Just as important as any of its functions, the Claymore had great intimidation factor. The effects of that can't be underestimated. As General Sun Tzu said in The Art of War, it's best to break an enemy before the battle. Seeing a massive claymore coming might be enough to make a warrior rethink the fight.

The Bad

Even with a wrapped ricasso, and skilled hands, the Claymore could be a challenge to wield. It's just plain old physics. Objects want to keep traveling in a straight path. The greater the mass of a thing, the harder it is to disrupt its progress. The harder the swing of the claymore, the more difficult it was to stop. 

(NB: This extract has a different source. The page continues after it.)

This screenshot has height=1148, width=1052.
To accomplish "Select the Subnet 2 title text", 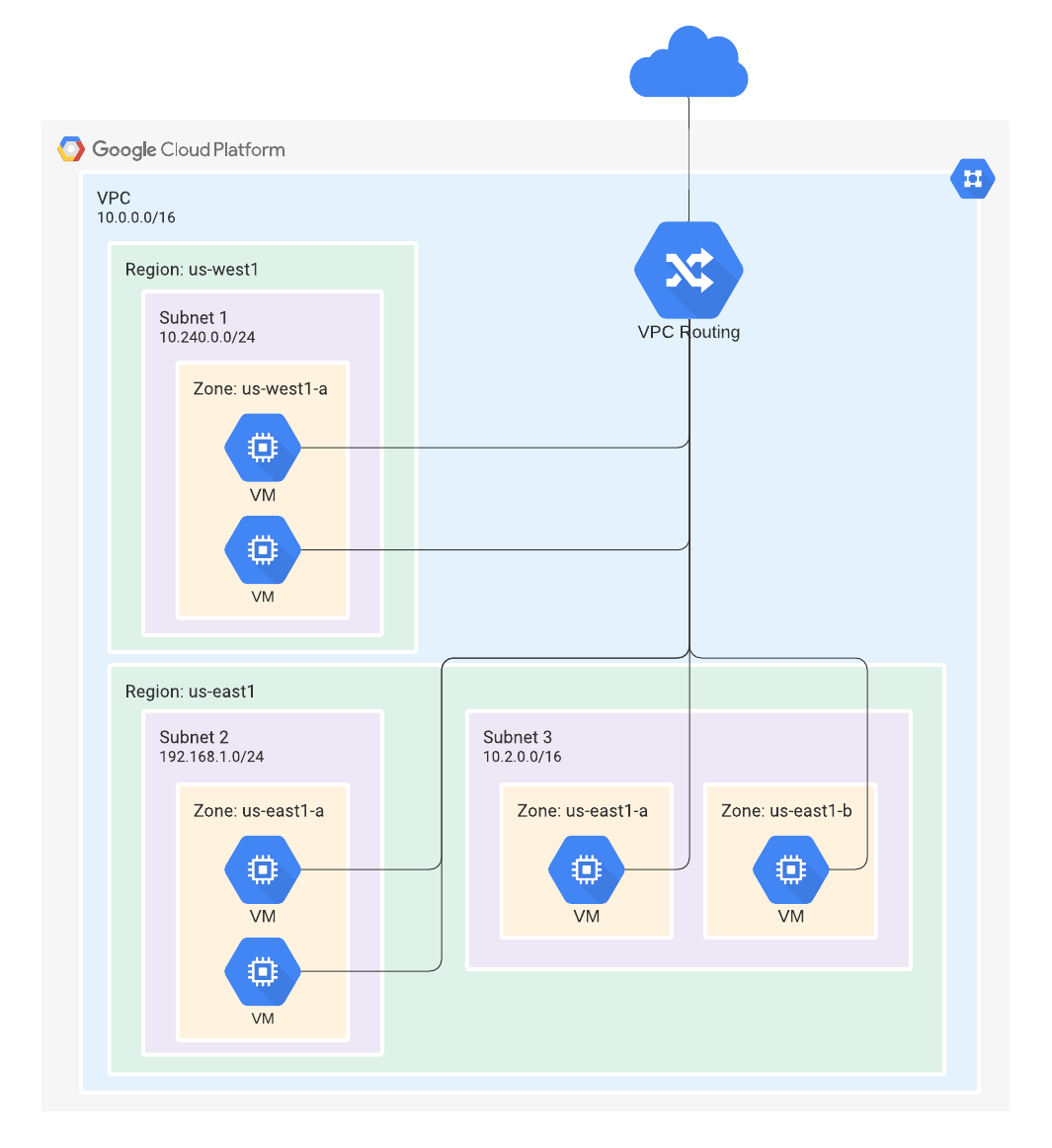I will [x=194, y=737].
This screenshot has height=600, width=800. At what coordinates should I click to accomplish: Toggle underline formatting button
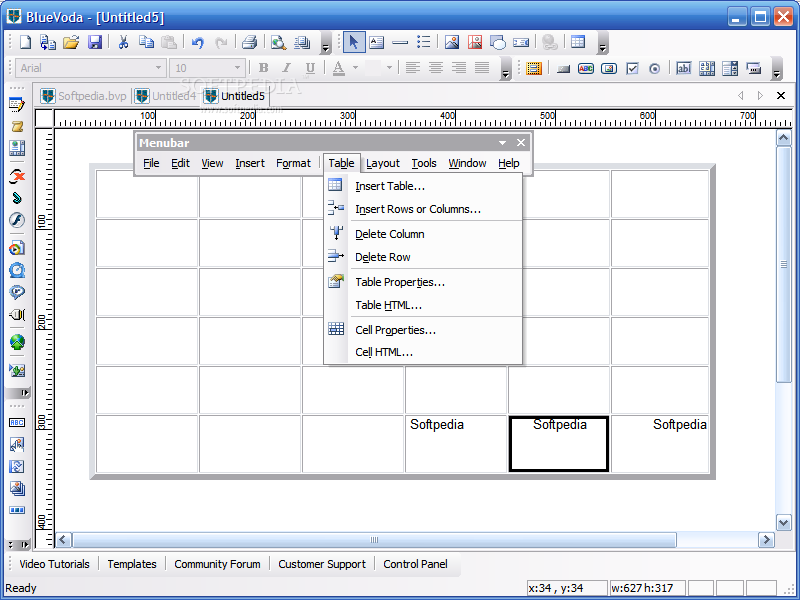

If you missed the opponent, the swing could bring your arms away from your body leaving it completely open to attack. For that same reason, it was not a great weapon for infighting. Defensively, one would want to dodge the swing of a Claymore, step in and strike because the wielder had next to no defense. Because of the Claymore's size, it wasn't possible to also carry a shield. So, you really needed to hit your target or you'd be in a pickle

The weight of the sword also created an issue for endurance. Five pounds may not seem like much, but it gets very heavy. You can't compare it to holding a five pound weight in the hand as the weight of a sword extends away from the body. But, even if it were concentrated in the hand like a weight, try swinging that for more than five minutes!

Another disadvantage of the Claymore was that it couldn't be used well in coordination with other warriors. For example, it would be difficult to fight in a group of three for the simple fact the Claymore was big and more difficult to control. You could lop your fellow soldier's arm off! And yes, the Claymore could lop off an arm.

Finally because of its size, the Claymore had to be carried on the back or on one's horse which made it not so easy to draw. 

So, ya gotta ask yourself what it is you want to accomplish. Do you want intimidation, heft and force or the ability to carry a shield and greater dexterity?  

Is the Claymore a great sword? Yes. That's literally the words from whence its name is derived. Is it the be all end all? No. No sword is nor was meant to be.